--- WHAT YOU SHOULD DO ---
Which lines of the data contain the string "number"? Copy every one.

--- Stored entries ---
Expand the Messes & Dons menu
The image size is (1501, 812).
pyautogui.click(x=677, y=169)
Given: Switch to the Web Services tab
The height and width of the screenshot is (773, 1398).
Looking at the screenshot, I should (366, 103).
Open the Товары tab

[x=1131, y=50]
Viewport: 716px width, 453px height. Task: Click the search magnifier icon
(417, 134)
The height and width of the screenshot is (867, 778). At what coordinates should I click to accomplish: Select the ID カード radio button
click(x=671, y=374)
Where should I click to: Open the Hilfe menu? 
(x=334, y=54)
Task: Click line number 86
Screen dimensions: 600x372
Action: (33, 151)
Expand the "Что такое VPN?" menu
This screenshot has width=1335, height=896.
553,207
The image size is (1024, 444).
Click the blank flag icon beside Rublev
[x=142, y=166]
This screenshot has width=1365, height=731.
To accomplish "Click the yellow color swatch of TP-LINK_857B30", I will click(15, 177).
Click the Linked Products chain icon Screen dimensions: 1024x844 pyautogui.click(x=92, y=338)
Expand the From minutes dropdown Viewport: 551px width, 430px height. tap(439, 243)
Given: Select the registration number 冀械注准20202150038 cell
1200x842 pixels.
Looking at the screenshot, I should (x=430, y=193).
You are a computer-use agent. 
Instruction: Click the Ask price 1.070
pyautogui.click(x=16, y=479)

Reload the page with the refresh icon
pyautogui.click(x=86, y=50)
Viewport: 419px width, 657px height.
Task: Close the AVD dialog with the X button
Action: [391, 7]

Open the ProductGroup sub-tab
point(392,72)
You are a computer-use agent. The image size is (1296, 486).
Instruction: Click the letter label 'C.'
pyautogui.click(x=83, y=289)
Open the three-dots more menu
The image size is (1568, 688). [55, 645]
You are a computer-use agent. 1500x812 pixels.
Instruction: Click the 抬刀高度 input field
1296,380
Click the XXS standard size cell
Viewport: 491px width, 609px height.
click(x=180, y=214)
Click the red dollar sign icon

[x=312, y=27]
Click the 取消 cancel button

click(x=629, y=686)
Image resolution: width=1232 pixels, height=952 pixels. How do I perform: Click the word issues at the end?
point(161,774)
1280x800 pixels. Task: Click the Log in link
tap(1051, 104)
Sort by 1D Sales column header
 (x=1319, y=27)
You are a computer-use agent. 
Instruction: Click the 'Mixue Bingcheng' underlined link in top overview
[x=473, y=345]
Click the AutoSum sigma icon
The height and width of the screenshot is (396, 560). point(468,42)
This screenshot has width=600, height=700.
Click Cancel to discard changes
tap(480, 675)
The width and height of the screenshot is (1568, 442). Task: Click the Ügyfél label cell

--- EXPECTED ANSWER ---
Task: Click line number 86
Given: Select the registration number 冀械注准20202150038 cell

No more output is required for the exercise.